Art. 3. Para fins da adesão de que trata o artigo anterior, o contribuinte deverá recorrer a um dos postos de atendimento da Secretaria Municipal da Fazenda ou, a depender da fase da cobrança do débito, a um dos postos de atendimento da Procuradoria Fiscal do Município, informando-se a respeito da identificação pormenorizada da origem dos créditos tributários negociados, cujos demonstrativos comporão a confissão de dívida do sujeito passivo, demonstrando-se , de forma sintética, os débitos que integram a dívida consolidada, de modo a identificar a natureza , os exercícios e os valores respectivos.
Parágrafo único.
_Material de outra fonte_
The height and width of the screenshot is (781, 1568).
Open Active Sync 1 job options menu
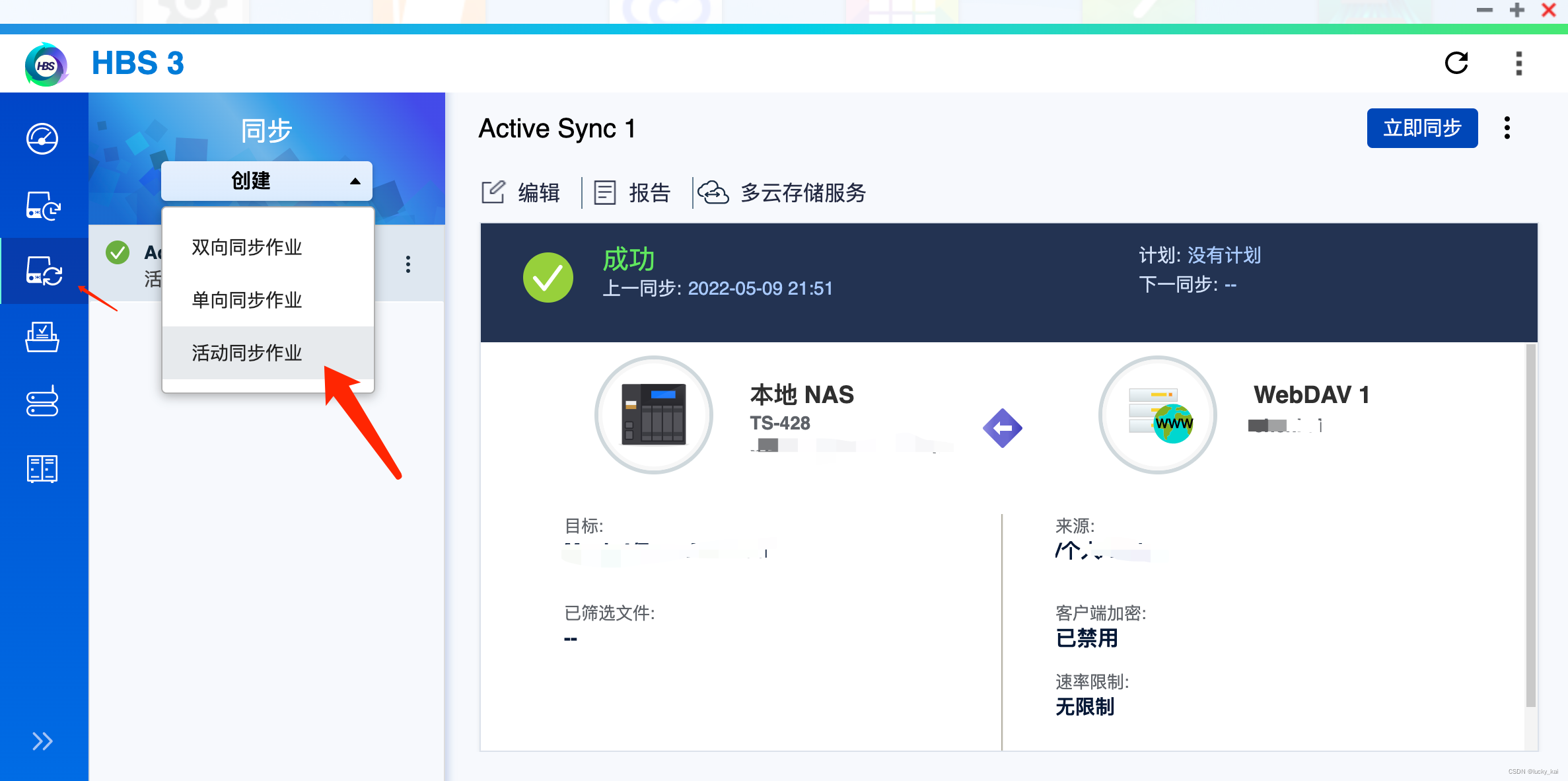1507,128
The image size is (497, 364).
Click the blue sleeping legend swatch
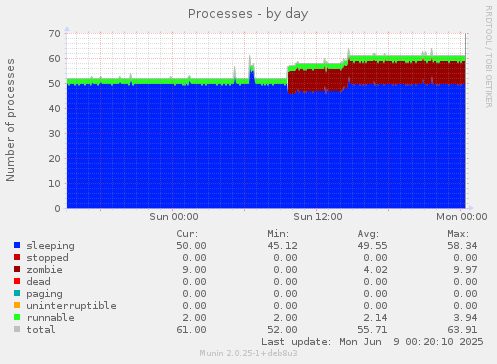point(17,245)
Em relação aos débitos inscritos em dívida ativa, para fins de incorporação dos acréscimos previstos na legislação vigente, considera-se dívida consolidada o principal devido, atualização monetária, juros, multas e encargos, na forma do art. 133, II, da Lei Municipal n° 6.289, de 28 de dezembro de 2017, regulamentado pelo art. 2° do Decreto n° 52.841, de 28 de junho de 2019.
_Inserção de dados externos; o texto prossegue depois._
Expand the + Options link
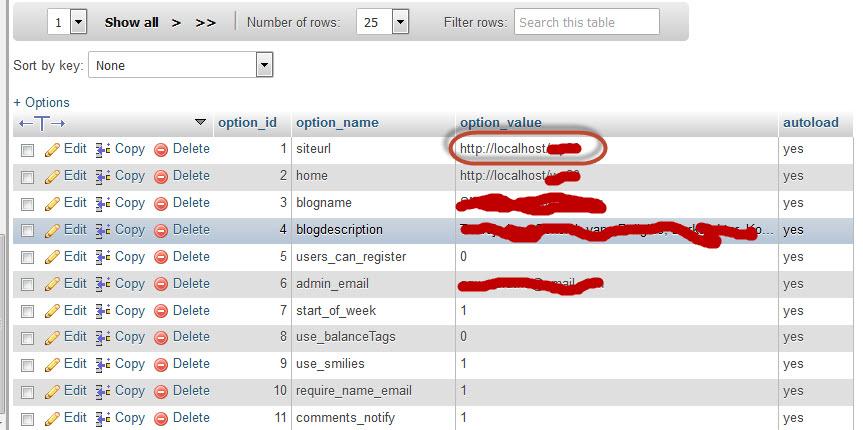 pyautogui.click(x=41, y=102)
Art. 4° Para os fins do disposto no art. 6° da Lei Municipal n° 6.590, de 27de novembro de 2019, o contribuinte deverá:
I – no caso do disposto no § 1° do art. 6° da Lei Municipal n° 6.590, de 27 de novembro de 2019: apresentar certidão de regularidade fiscal, que comprove integral quitação do crédito negociado pelo REFAZ, nos autos do processo judicial, solicitando ao juízo da causa a extinção, com resolução do mérito, do (s) incidente (s) processual (is) que ocasionou (aram) a suspensão do referido crédito;
II – no caso do disposto no § 2° do art. 6° da Lei Municipal n° 6.590, de 27 de novembro de 2019: apresentar certidão de regularidade fiscal, que comprove integral quitação do crédito negociado pelo REFAZ, nos autos do processo administrativo, solicitando à autoridade administrativa a extinção do (s) incidente (s) processual (is) que ocasionou (aram) a suspensão do referido crédito.
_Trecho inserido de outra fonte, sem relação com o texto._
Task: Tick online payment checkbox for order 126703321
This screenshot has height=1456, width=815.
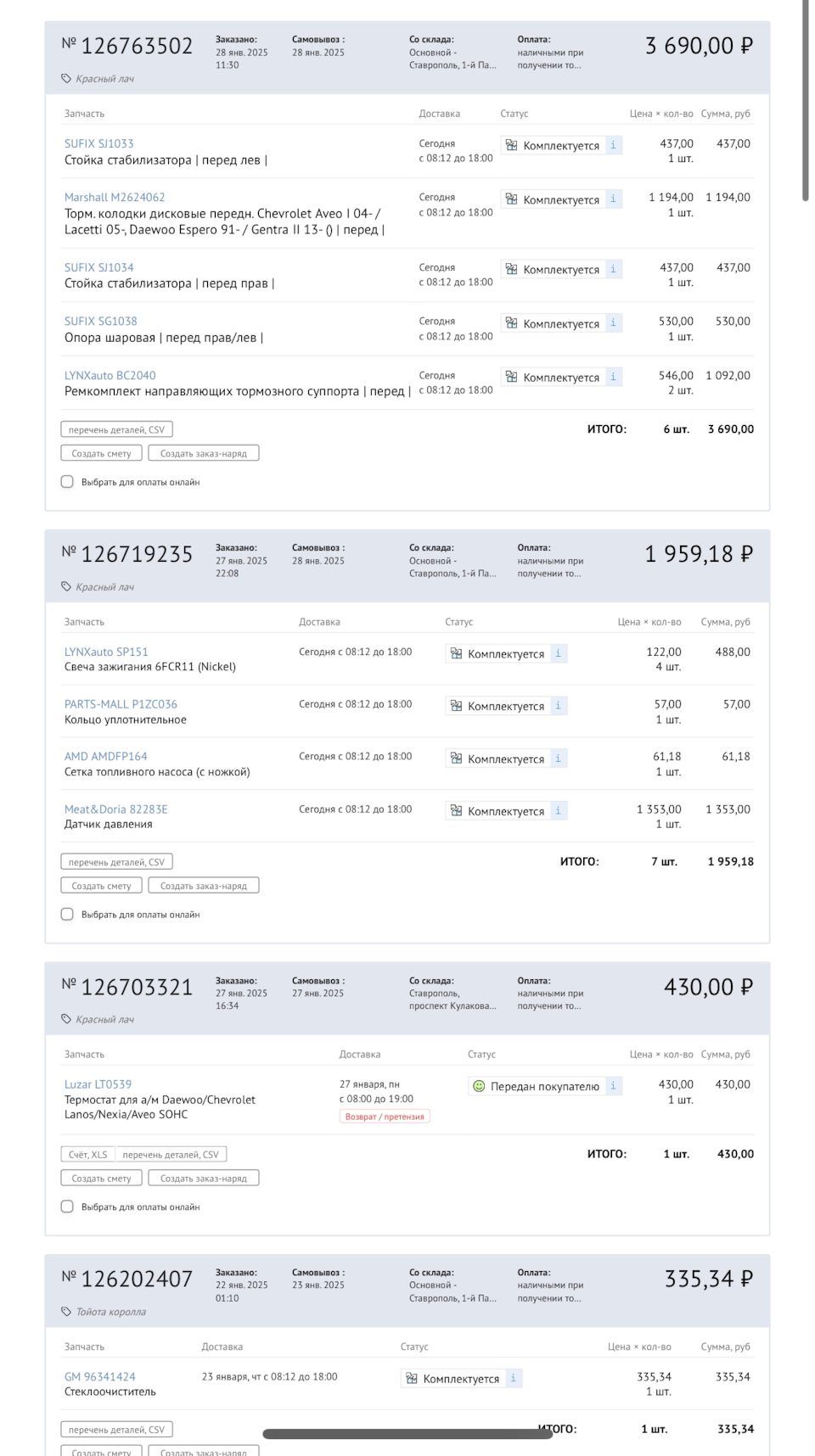Action: click(x=68, y=1207)
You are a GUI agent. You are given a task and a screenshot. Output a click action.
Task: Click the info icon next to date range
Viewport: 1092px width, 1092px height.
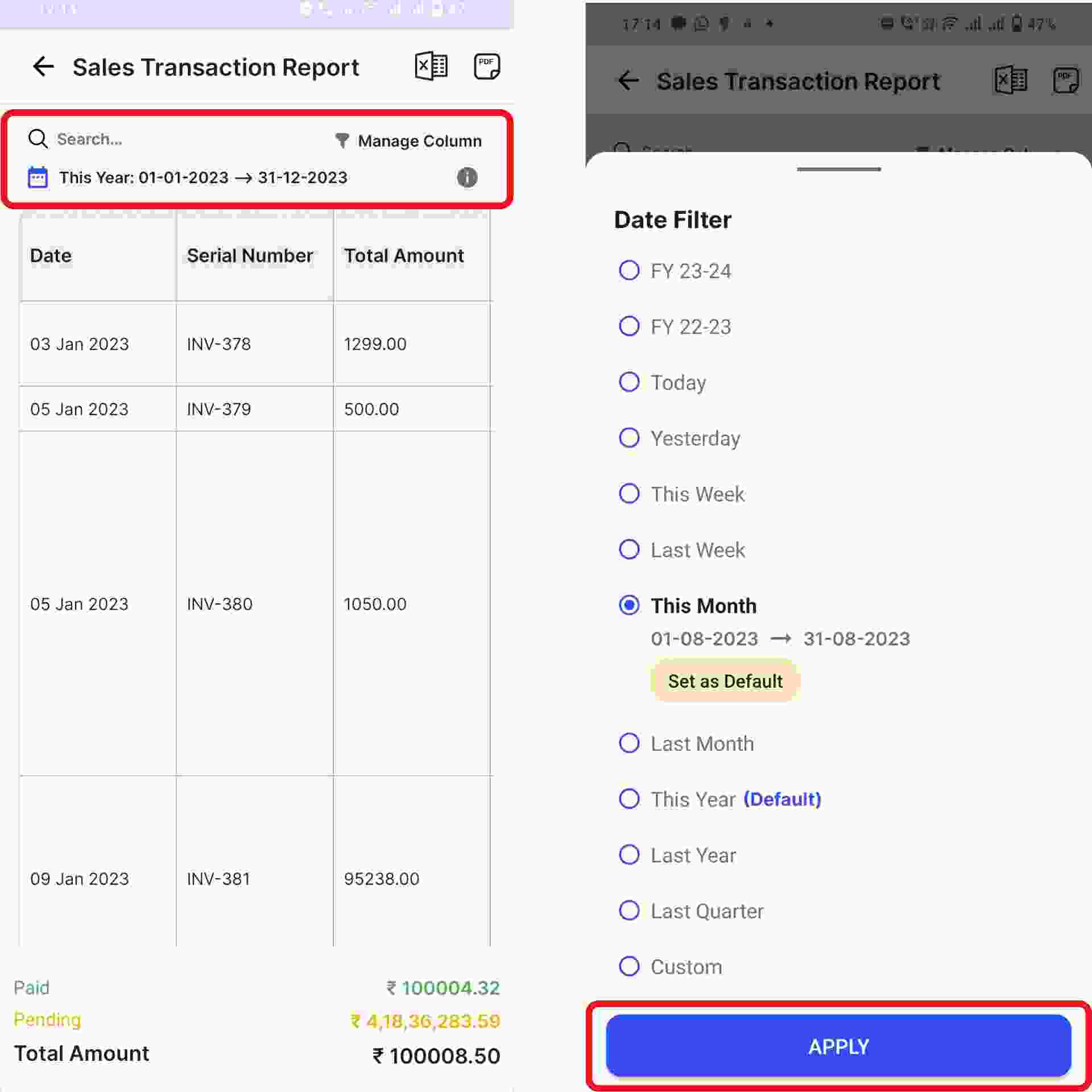pyautogui.click(x=467, y=178)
Art. 5° As dívidas municipais em fase de cobrança judicial podem ser incluídas no REFAZ, desde que atendidas as seguintes exigências:
I – Para ingressar no programa , o participante que possuir débito em cobrança judicial, com ou sem penhora nos autos , deverá desistir de todas as ações, incidentes processuais e recursos voluntários por ele promovidos , devidamente homologado pelo Juízo ou Tribunal competente;
II – Na hipótese de o débito encontrar-se em cobrança judicial , com ou sem penhora constituída nos autos, o aderente deverá requerer a suspensão do processo, em petição conjunta com o Município e elaborada pela Procuradoria Geral do Município, cuja penhora – caso haja – não será desconstituída até a quitação total das obrigações previstas neste programa;
III – Em qualquer das hipóteses acima, o participante do programa arcará com as custas processuais e honorários advocatícios de sucumbência decorrentes das ações em que estiver envolvido, comprovando a liquidação destas despesas processuais para fins de adesão.
Art. 6° Este Decreto entra em vigor na data de sua publicação.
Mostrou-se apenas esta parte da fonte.